Le qualificatif « précieuse » désigne de manière détournée et ambivalente les femmes de l’époque, désireuses de jouer un rôle dans la sphère culturelle, littéraire en particulier. Cette notion fait référence de manière codifiée aux comportements sociaux, ainsi qu’aux choix moraux et esthétiques d’un groupe social féminin particulier : les femmes qui fréquentent les Salons, aspirent à la culture et se mêlent d’écriture. Madeleine de Scudéry, bien que n’ayant jamais elle-même employé ce terme en ce sens, est considérée comme la chef de file des « précieuses ». Ce qualificatif, ainsi que les polémiques qui l’entourent, interrogent la question de l’instruction des femmes au Grand Siècle. Or, dans la mesure où l’accession des femmes à des sphères publiques de pouvoir comme la littérature s’effectue alors dans un contexte polémique, la notion de « précieuse » prend un tour péjoratif. Aucune femme ne revendique ouvertement son appartenance à ce groupe social, en particulier après la pièce de Molière mettant en scène Madelon et Cathos, précieuses et ridicules.

L’adjectif et le substantif de « précieuse » émanent du milieu des Salons. L’adjectif était d’abord fréquemment utilisé par les hommes pour complimenter les dames. Ainsi s’adresse Godeau à Mlle de Scudéry en 1654 : « Ecrivez-moi donc souvent, je vous en conjure, ma très-précieuse Sapho ». Les exemples sont légion. On peut donc supposer que la fréquence de l’utilisation de ce terme a fait que cette génération de femmes mondaines et intellectuelles a ensuite été désignée sous cette dénomination. Le fait que les femmes ne se revendiquent jamais explicitement comme « précieuses » tient donc en premier lieu au fait que ce compliment leur était adressé par les hommes. Or il n’en demeure pas moins que « précieuse » désigne dans un premier temps une réalité, ou plus précisément un idéal pour la femme cultivée.
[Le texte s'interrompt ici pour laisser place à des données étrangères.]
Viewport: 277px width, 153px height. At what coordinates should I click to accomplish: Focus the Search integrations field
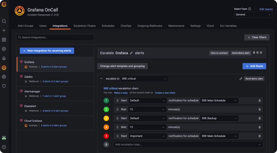coord(55,38)
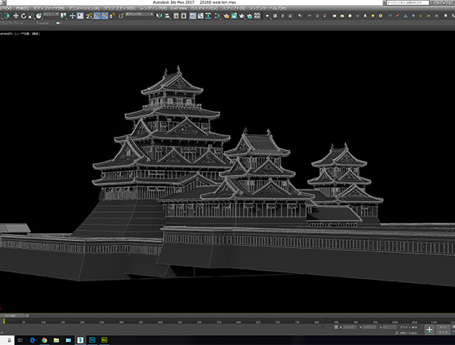Screen dimensions: 455x345
Task: Open Photoshop from the Windows taskbar
Action: (92, 339)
Est « précieuse » celle qui, à l’instar de Sapho, se distingue aux yeux des hommes à la fois par son intelligence et sa modestie.

Le sens de « précieuse » désignant des femmes ridicules par leur prétention spirituelle outrancière n’intervient que dans un second temps, et ceci pour deux raisons qui s’entrecroisent. D’une part les revendications de nombres de « précieuses » opposées au mariage et à la maternité ont probablement effrayé leurs contemporains masculins, et d’autre part, des cercles de « précieuses » s’étaient formés essentiellement en province, en essayant d’imiter sans succès les assemblées de renom, au sein desquelles les dames se réunissaient sous l’égide de figures marquantes, telle la Marquise de Rambouillet ou Madeleine de Scudéry. Dans le sens péjoratif qui domine la dénomination de « précieuse », ce terme désigne ainsi une catégorie de femmes mondaines, qui montre un empressement aveugle et démesuré pour la culture. Etalant ses connaissances à l’instar du pédant, la « précieuse » contrevient aux termes de la bienséance, aux idéaux de modestie et de retenue. Par ailleurs, elle témoigne d’une prédilection pour un langage codifié, épuré et imagé, que seul un entourage initié est susceptible de comprendre. La « précieuse » méprise également ce qui a trait à la chair ou à la matière, et n'estime que ce qui relève du domaine spirituel. Enfin, elle exprime avec acharnement et obstination des revendications féministes comme le refus du mariage et de la maternité. Rédhibitoire pour les hommes comme pour les femmes, lesquelles ne peuvent s’identifier à ce modèle, ce type féminin constitue l’envers des héroïnes du XVIIe siècle.

Le terme « précieuse » n’est usité dans Le Grand Cyrus que dans sa forme adjectivale, désignant des objets ou des sentiments de valeur. La problématique de la distinction entre la femme cultivée et la femme pédante s’incarne dans l’opposition Sapho vs Damophile.